Idealmente, 26 grados son suficientes para estar a gusto.

Además: vestir cómodos y frescos, beber agua de forma habitual, ventilar bien la vivienda o la oficina, evitar mantener puertas o ventanas abiertas, o, un clásico, utilizar el ventilador, preferentemente de techo, son hábitos que contribuyen a mejorar nuestra sensación de confort, a consumir menos energía, y a estar mejor en estos días tórridos de verano que se acercan (o, que en algunos sitios de España, ya han llegado).

Si vuestra casa lo permite por su orientación, ventilar con el frescor de la mañana y después protegerse del sol bajando toldos y persianas,  puede ayudar a no poner en marcha el aire acondicionado (o a ponerlo menos tiempo, ahorrando, así, energía).

Cuando todos nuestros edificios estén construidos con criterios adecuados, o cuenten con unos materiales aislantes que disminuyen la entrada de calor del exterior y mantienen la temperatura del interior, nuestro consumo de energía para climatización (tanto en verano como en invierno) sin dudas disminuirá drásticamente.

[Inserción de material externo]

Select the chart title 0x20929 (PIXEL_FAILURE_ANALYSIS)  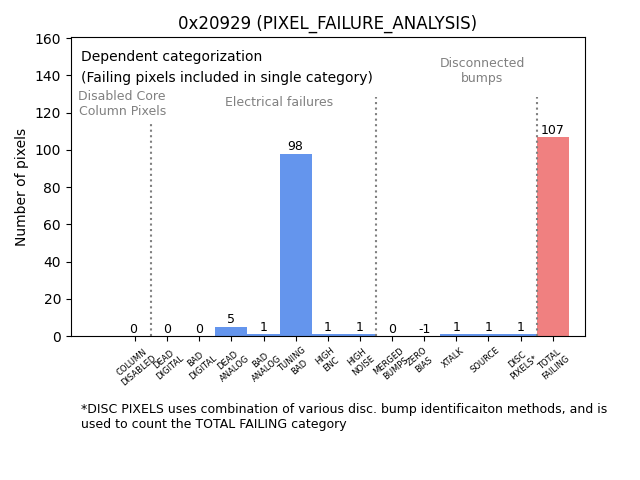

Mientras tanto, ya sabéis:

  • si vais a comprar un aparato de aire acondicionado, que sea el adecuado a vuestras necesidades y eficiente energéticamente, es decir, el de letra A en el etiquetado energético;
  • una vez que lo compréis, o si ya lo tenéis, hay que mantenlo adecuadamente;
  • una temperatura a 26 grados es suficiente para estar a gusto en casa o en la oficina.

 

Por cierto, que no se me olvide: en la Guía de la Energía del IDAE podéis encontrar muchos trucos y recomendaciones, también de climatización. La puedes consultar aquí.

¡Hasta la próxima semana, y que disfrutéis del verano que comienza!